Results: The median age of the entire cohort of LADA
was 47.5 years (n=100, M=54, F=46).
In the ‘Early’ detection group (n=51) the median time to detection of
islet autoimmunity 0.7 years) whilst in the ‘Late’ group (n=49) the median time
to detection of islet autoimmunity 12.9 years. There was no difference in the median age at diagnosis of
diabetes in the ‘Early’ group (median age 47.5 years) versus the ‘Late’ group
(median age 47.6years). (GADA concentration was significantly lower in the ‘Late’
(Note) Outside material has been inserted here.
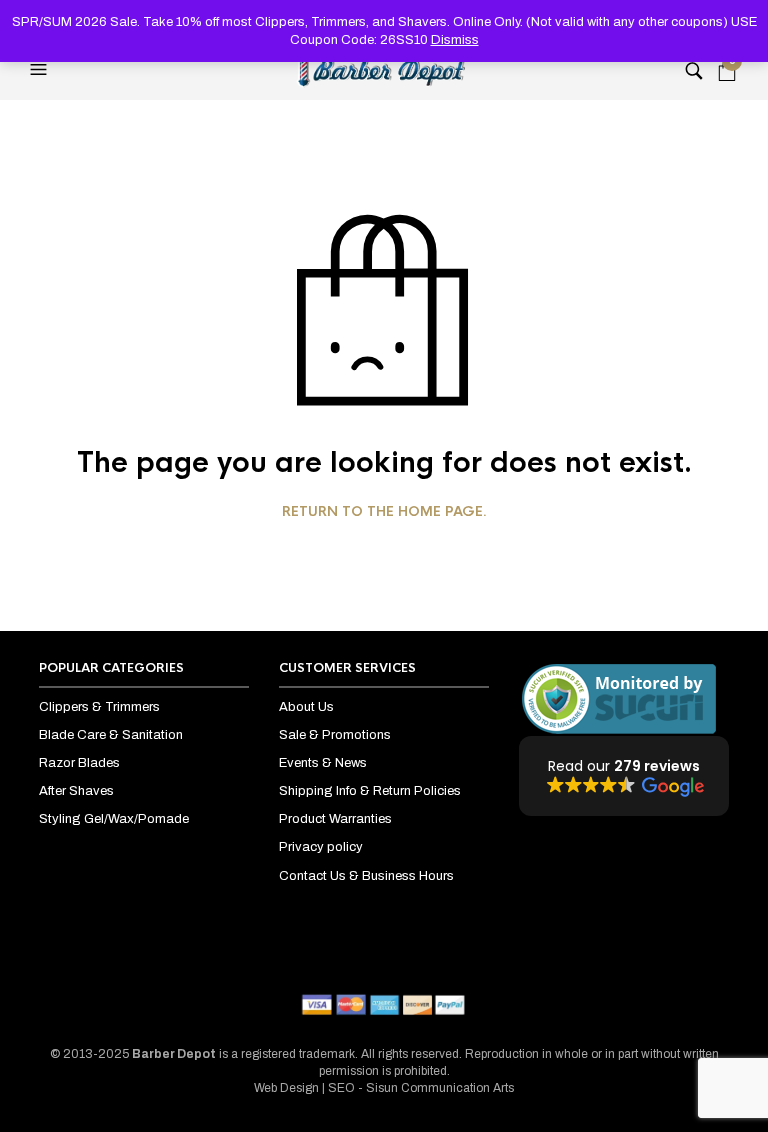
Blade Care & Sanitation (111, 735)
group compared to the ‘Early’ group (median IQR 61 [42-89] vs. 38 [12-78],
P=0.033). There was no significant difference in IA2 Ab positivity or
concentration between the two groups.
Conclusion:
Immunity to GAD may lessen with longer duration
LADA. In long standing diabetes in adulthood lack of islet autoantibody
positivity may not preclude the possibility of autoimmune diabetes.